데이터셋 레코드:

───

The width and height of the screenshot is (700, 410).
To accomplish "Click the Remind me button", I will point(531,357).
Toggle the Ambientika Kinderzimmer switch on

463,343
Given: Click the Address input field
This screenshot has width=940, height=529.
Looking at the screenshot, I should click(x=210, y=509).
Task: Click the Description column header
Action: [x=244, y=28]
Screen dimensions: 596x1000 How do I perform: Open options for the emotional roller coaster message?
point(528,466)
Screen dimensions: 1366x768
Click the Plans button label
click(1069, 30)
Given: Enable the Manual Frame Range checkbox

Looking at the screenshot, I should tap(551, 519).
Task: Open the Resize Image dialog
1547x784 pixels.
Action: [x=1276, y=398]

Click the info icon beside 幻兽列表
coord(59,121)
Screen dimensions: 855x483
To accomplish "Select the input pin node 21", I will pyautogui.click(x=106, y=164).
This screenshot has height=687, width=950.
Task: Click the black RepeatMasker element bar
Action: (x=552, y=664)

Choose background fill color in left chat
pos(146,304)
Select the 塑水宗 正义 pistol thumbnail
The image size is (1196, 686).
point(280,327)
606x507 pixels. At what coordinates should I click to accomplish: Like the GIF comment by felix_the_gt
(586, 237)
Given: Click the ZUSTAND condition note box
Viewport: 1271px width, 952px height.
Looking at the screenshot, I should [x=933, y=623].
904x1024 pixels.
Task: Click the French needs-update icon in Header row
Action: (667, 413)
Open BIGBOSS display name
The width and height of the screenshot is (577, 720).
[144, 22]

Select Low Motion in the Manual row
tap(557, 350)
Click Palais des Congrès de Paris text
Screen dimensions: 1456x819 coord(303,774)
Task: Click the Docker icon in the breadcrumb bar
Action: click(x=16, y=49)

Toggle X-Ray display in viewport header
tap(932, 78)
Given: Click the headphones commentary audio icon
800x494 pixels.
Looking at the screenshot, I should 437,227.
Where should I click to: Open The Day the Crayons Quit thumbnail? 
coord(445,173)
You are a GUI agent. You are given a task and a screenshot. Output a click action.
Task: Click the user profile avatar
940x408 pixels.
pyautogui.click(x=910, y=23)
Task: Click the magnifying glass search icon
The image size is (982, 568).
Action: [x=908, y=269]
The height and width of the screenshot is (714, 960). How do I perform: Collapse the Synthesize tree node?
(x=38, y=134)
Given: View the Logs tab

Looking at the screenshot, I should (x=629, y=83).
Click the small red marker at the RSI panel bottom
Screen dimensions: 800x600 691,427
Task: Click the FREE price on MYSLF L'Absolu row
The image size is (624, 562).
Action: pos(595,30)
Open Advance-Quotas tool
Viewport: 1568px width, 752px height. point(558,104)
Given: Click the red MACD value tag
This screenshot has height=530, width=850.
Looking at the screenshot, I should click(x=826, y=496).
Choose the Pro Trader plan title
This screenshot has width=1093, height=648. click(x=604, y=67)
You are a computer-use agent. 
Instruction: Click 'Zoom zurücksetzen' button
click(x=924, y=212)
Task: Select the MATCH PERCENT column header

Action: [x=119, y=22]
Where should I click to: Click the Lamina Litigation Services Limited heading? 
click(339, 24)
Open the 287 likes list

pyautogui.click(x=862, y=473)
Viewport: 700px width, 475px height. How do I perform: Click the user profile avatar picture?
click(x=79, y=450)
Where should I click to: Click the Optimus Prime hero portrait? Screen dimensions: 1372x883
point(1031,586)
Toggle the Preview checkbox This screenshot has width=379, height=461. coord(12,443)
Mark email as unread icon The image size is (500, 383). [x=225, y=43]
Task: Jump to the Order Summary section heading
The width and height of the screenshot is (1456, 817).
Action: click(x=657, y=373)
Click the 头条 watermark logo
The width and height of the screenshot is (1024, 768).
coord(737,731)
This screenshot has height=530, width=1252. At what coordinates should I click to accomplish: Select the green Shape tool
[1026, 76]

───

작업 내용:
"You are a computer-use agent." 문구가 있는 줄부터 "click(339, 24)" 문구가 있는 줄까지, 요청을 포함한 모든 줄을 다시 쓰세요. 답에 있는 좌표 숫자마다 76을 더하세요.

문제 풀이:
You are a computer-use agent. 
Instruction: Click 'Zoom zurücksetzen' button
click(x=1000, y=288)
Task: Select the MATCH PERCENT column header

Action: [x=195, y=98]
Where should I click to: Click the Lamina Litigation Services Limited heading? 
click(415, 100)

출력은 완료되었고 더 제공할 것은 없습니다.